| Stored data |
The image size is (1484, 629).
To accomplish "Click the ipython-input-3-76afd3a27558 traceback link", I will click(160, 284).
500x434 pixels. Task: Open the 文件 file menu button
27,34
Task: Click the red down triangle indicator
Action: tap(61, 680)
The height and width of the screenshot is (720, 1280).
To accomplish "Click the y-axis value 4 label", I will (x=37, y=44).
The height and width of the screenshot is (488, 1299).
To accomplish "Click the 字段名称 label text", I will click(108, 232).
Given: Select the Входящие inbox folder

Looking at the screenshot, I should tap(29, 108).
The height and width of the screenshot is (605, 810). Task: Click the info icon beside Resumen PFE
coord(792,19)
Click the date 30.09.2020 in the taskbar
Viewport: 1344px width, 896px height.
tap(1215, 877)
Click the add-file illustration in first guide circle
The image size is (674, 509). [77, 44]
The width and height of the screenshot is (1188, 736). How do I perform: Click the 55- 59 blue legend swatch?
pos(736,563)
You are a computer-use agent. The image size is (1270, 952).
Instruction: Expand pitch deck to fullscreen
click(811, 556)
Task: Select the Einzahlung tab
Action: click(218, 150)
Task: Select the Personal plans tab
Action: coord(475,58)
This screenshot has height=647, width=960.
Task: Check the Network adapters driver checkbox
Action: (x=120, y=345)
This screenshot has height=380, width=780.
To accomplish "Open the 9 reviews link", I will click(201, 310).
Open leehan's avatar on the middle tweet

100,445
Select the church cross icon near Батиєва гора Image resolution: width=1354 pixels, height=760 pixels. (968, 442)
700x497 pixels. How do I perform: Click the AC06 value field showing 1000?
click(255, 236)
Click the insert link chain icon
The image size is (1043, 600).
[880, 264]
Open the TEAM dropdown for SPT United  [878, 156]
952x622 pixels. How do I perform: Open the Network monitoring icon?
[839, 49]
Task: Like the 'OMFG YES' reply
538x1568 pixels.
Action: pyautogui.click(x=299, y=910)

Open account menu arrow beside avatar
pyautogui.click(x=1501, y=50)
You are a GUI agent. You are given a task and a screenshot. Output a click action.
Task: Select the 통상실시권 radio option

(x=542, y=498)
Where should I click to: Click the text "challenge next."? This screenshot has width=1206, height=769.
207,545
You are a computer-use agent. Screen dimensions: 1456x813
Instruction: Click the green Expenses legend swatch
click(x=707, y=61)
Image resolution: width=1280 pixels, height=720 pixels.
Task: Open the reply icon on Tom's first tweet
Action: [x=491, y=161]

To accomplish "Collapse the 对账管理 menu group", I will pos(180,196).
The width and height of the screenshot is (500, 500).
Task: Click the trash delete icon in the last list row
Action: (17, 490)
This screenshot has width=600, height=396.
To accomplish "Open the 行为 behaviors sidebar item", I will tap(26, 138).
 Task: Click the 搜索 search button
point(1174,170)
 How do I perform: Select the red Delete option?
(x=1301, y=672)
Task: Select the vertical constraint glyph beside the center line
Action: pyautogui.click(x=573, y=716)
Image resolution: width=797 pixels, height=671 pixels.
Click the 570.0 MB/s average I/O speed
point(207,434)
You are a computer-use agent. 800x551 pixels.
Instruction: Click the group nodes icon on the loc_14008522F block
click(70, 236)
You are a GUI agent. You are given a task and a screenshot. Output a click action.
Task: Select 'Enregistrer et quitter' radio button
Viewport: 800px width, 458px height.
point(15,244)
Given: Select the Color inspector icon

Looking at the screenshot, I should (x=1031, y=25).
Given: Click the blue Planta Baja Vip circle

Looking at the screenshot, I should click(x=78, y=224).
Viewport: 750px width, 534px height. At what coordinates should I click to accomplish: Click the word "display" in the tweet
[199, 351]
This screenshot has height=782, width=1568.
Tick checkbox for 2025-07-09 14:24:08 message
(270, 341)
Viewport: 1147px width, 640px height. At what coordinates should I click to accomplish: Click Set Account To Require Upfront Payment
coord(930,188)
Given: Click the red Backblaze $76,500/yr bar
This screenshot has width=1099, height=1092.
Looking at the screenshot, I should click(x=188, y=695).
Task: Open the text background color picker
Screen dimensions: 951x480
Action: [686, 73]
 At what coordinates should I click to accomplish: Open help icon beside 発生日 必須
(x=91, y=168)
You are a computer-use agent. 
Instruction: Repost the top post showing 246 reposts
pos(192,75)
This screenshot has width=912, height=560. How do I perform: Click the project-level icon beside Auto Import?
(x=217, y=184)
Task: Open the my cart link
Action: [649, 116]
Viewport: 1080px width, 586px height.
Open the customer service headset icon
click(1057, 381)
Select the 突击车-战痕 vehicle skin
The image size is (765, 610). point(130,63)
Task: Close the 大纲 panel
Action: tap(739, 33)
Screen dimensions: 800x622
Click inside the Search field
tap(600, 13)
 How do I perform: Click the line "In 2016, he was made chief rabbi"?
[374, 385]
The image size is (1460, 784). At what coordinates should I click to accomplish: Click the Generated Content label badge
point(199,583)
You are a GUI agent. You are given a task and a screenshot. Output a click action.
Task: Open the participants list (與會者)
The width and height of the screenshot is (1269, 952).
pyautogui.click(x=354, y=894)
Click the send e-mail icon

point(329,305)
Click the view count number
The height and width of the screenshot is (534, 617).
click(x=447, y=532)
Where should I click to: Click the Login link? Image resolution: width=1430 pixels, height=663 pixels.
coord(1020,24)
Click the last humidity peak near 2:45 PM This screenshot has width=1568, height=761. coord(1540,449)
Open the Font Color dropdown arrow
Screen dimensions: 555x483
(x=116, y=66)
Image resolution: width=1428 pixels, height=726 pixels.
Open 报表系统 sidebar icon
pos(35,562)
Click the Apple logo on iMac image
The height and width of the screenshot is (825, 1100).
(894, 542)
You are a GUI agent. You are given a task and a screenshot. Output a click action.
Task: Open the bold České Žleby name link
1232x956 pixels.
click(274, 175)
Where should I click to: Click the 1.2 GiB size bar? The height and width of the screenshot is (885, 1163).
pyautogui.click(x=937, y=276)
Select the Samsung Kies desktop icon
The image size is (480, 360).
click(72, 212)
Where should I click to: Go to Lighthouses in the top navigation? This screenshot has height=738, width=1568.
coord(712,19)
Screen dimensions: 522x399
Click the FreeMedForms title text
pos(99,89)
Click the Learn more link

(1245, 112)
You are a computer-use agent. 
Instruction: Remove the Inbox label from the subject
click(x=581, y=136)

| Task brief |
Write out every entry verbatim.

| Response |
The image size is (1484, 629).
To accomplish "Click the ipython-input-3-76afd3a27558 traceback link", I will click(160, 284).
500x434 pixels. Task: Open the 文件 file menu button
27,34
Task: Click the red down triangle indicator
Action: tap(61, 680)
The height and width of the screenshot is (720, 1280).
To accomplish "Click the y-axis value 4 label", I will (x=37, y=44).
The height and width of the screenshot is (488, 1299).
To accomplish "Click the 字段名称 label text", I will click(108, 232).
Given: Select the Входящие inbox folder

Looking at the screenshot, I should tap(29, 108).
The height and width of the screenshot is (605, 810). Task: Click the info icon beside Resumen PFE
coord(792,19)
Click the date 30.09.2020 in the taskbar
Viewport: 1344px width, 896px height.
tap(1215, 877)
Click the add-file illustration in first guide circle
The image size is (674, 509). [77, 44]
The width and height of the screenshot is (1188, 736). How do I perform: Click the 55- 59 blue legend swatch?
pos(736,563)
You are a computer-use agent. The image size is (1270, 952).
Instruction: Expand pitch deck to fullscreen
click(811, 556)
Task: Select the Einzahlung tab
Action: click(218, 150)
Task: Select the Personal plans tab
Action: coord(475,58)
This screenshot has height=647, width=960.
Task: Check the Network adapters driver checkbox
Action: (x=120, y=345)
This screenshot has height=380, width=780.
To accomplish "Open the 9 reviews link", I will click(201, 310).
Open leehan's avatar on the middle tweet

100,445
Select the church cross icon near Батиєва гора Image resolution: width=1354 pixels, height=760 pixels. (968, 442)
700x497 pixels. How do I perform: Click the AC06 value field showing 1000?
click(255, 236)
Click the insert link chain icon
The image size is (1043, 600).
[880, 264]
Open the TEAM dropdown for SPT United  [878, 156]
952x622 pixels. How do I perform: Open the Network monitoring icon?
[839, 49]
Task: Like the 'OMFG YES' reply
538x1568 pixels.
Action: pyautogui.click(x=299, y=910)

Open account menu arrow beside avatar
pyautogui.click(x=1501, y=50)
You are a GUI agent. You are given a task and a screenshot. Output a click action.
Task: Select the 통상실시권 radio option

(x=542, y=498)
Where should I click to: Click the text "challenge next."? This screenshot has width=1206, height=769.
207,545
You are a computer-use agent. Screen dimensions: 1456x813
Instruction: Click the green Expenses legend swatch
click(x=707, y=61)
Image resolution: width=1280 pixels, height=720 pixels.
Task: Open the reply icon on Tom's first tweet
Action: [x=491, y=161]

To accomplish "Collapse the 对账管理 menu group", I will pos(180,196).
The width and height of the screenshot is (500, 500).
Task: Click the trash delete icon in the last list row
Action: (17, 490)
This screenshot has width=600, height=396.
To accomplish "Open the 行为 behaviors sidebar item", I will tap(26, 138).
 Task: Click the 搜索 search button
point(1174,170)
 How do I perform: Select the red Delete option?
(x=1301, y=672)
Task: Select the vertical constraint glyph beside the center line
Action: pyautogui.click(x=573, y=716)
Image resolution: width=797 pixels, height=671 pixels.
Click the 570.0 MB/s average I/O speed
point(207,434)
You are a computer-use agent. 800x551 pixels.
Instruction: Click the group nodes icon on the loc_14008522F block
click(70, 236)
You are a GUI agent. You are given a task and a screenshot. Output a click action.
Task: Select 'Enregistrer et quitter' radio button
Viewport: 800px width, 458px height.
point(15,244)
Given: Select the Color inspector icon

Looking at the screenshot, I should (x=1031, y=25).
Given: Click the blue Planta Baja Vip circle

Looking at the screenshot, I should click(x=78, y=224).
Viewport: 750px width, 534px height. At what coordinates should I click to accomplish: Click the word "display" in the tweet
[199, 351]
This screenshot has height=782, width=1568.
Tick checkbox for 2025-07-09 14:24:08 message
(270, 341)
Viewport: 1147px width, 640px height. At what coordinates should I click to accomplish: Click Set Account To Require Upfront Payment
coord(930,188)
Given: Click the red Backblaze $76,500/yr bar
This screenshot has width=1099, height=1092.
Looking at the screenshot, I should click(x=188, y=695).
Task: Open the text background color picker
Screen dimensions: 951x480
Action: [686, 73]
 At what coordinates should I click to accomplish: Open help icon beside 発生日 必須
(x=91, y=168)
You are a computer-use agent. 
Instruction: Repost the top post showing 246 reposts
pos(192,75)
This screenshot has width=912, height=560. How do I perform: Click the project-level icon beside Auto Import?
(x=217, y=184)
Task: Open the my cart link
Action: [649, 116]
Viewport: 1080px width, 586px height.
Open the customer service headset icon
click(1057, 381)
Select the 突击车-战痕 vehicle skin
The image size is (765, 610). point(130,63)
Task: Close the 大纲 panel
Action: tap(739, 33)
Screen dimensions: 800x622
Click inside the Search field
tap(600, 13)
 How do I perform: Click the line "In 2016, he was made chief rabbi"?
[374, 385]
The image size is (1460, 784). At what coordinates should I click to accomplish: Click the Generated Content label badge
point(199,583)
You are a GUI agent. You are given a task and a screenshot. Output a click action.
Task: Open the participants list (與會者)
The width and height of the screenshot is (1269, 952).
pyautogui.click(x=354, y=894)
Click the send e-mail icon

point(329,305)
Click the view count number
The height and width of the screenshot is (534, 617).
click(x=447, y=532)
Where should I click to: Click the Login link? Image resolution: width=1430 pixels, height=663 pixels.
coord(1020,24)
Click the last humidity peak near 2:45 PM This screenshot has width=1568, height=761. coord(1540,449)
Open the Font Color dropdown arrow
Screen dimensions: 555x483
(x=116, y=66)
Image resolution: width=1428 pixels, height=726 pixels.
Open 报表系统 sidebar icon
pos(35,562)
Click the Apple logo on iMac image
The height and width of the screenshot is (825, 1100).
(894, 542)
You are a GUI agent. You are given a task and a screenshot. Output a click action.
Task: Open the bold České Žleby name link
1232x956 pixels.
click(274, 175)
Where should I click to: Click the 1.2 GiB size bar? The height and width of the screenshot is (885, 1163).
pyautogui.click(x=937, y=276)
Select the Samsung Kies desktop icon
The image size is (480, 360).
click(72, 212)
Where should I click to: Go to Lighthouses in the top navigation? This screenshot has height=738, width=1568.
coord(712,19)
Screen dimensions: 522x399
Click the FreeMedForms title text
pos(99,89)
Click the Learn more link

(1245, 112)
You are a computer-use agent. 
Instruction: Remove the Inbox label from the subject
click(x=581, y=136)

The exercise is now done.